Task requirements |
Please transcribe exactly, and only, the lines of the data below between the line holding "レーザー治療 (559, 2479)" and the line holding "医院ブログ (304, 2455)", inclusive.

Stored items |
-*-*-
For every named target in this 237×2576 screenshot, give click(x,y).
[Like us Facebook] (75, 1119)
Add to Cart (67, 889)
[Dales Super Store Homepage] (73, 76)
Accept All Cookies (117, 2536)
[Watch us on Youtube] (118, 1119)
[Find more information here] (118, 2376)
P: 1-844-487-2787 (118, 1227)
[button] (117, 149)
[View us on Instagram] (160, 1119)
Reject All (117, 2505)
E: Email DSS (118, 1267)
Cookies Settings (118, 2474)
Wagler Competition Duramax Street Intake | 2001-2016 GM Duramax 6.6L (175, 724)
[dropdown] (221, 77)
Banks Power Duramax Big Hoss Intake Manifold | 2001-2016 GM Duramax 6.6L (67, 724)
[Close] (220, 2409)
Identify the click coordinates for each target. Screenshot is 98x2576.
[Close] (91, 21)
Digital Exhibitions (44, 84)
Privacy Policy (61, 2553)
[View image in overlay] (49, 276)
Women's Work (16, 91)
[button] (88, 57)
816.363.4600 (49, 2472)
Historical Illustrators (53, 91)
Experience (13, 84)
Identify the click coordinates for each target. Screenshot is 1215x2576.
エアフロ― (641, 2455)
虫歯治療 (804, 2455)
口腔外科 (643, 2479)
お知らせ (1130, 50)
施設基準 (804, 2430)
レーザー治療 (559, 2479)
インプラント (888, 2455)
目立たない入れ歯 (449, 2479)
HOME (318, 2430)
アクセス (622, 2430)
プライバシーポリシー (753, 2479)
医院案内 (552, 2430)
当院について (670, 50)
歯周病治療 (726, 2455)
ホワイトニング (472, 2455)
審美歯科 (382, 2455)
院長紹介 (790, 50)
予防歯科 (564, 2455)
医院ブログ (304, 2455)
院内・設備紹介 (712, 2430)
-*-*-
The completed task |
レーザー治療 (559, 2479)
インプラント (888, 2455)
目立たない入れ歯 (449, 2479)
HOME (318, 2430)
アクセス (622, 2430)
プライバシーポリシー (753, 2479)
医院案内 (552, 2430)
当院について (670, 50)
歯周病治療 (726, 2455)
ホワイトニング (472, 2455)
審美歯科 (382, 2455)
院長紹介 (790, 50)
予防歯科 (564, 2455)
医院ブログ (304, 2455)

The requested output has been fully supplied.